Passing an array as a function parameter in C++


In C++, arrays cannot be passed simply as parameters. Meaning if I create a function like so:

void doSomething(char charArray[])
    // if I want the array size
    int size = sizeof(charArray);
    // NO GOOD, will always get 4 (as in 4 bytes in the pointer)

I have no way of knowing how big the array is, since I have only a pointer to the array.

Which way do I have, without changing the method signature, to get the size of the array and iterate over it's data?

EDIT: just an addition regarding the solution. If the char array, specifically, was initialized like so:

char charArray[] = "i am a string";

then the \0 is already appended to the end of the array. In this case the answer (marked as accepted) works out of the box, so to speak.

5/24/2009 6:22:48 AM

Accepted Answer

Without changing the signature? Append a sentinel element. For char arrays specifically, it could be the null-terminating '\0' which is used for standard C strings.

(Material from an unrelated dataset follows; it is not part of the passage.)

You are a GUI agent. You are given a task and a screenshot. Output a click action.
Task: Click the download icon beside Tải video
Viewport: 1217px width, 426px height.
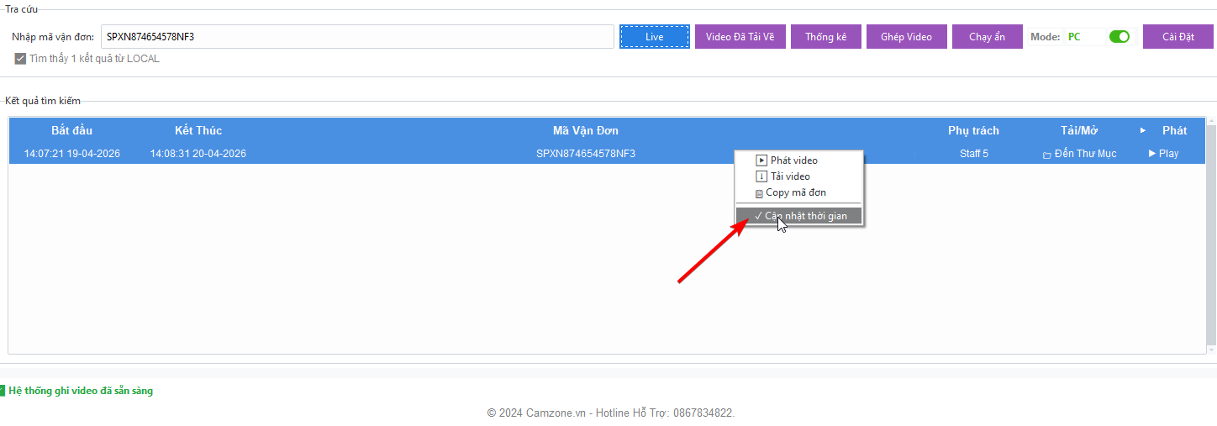pyautogui.click(x=761, y=176)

void doSomething(char charArray[])
    char* p = charArray;
    for (; *p != '\0'; ++p)
         // if '\0' happens to be valid data for your app, 
         // then you can (maybe) use some other value as
         // sentinel
    int arraySize = p - charArray;

    // now we know the array size, so we can do some thing

Of course, then your array itself cannot contain the sentinel element as content. For other kinds of (i.e., non-char) arrays, it could be any value which is not legal data. If no such value exists, then this method does not work.

Moreover, this requires co-operation on the caller side. You really have to make sure that the caller reserves an array of arraySize + 1 elements, and always sets the sentinel element.

However, if you really cannot change the signature, your options are rather limited.

1/14/2009 9:48:12 PM

Use templates. This technically doesn't fit your criteria, because it changes the signature, but calling code does not need to be modified.

void doSomething(char charArray[], size_t size)
   // do stuff here

template<size_t N>
inline void doSomething(char (&charArray)[N])
    doSomething(charArray, N);

This technique is used by Microsoft's Secure CRT functions and by STLSoft's array_proxy class template.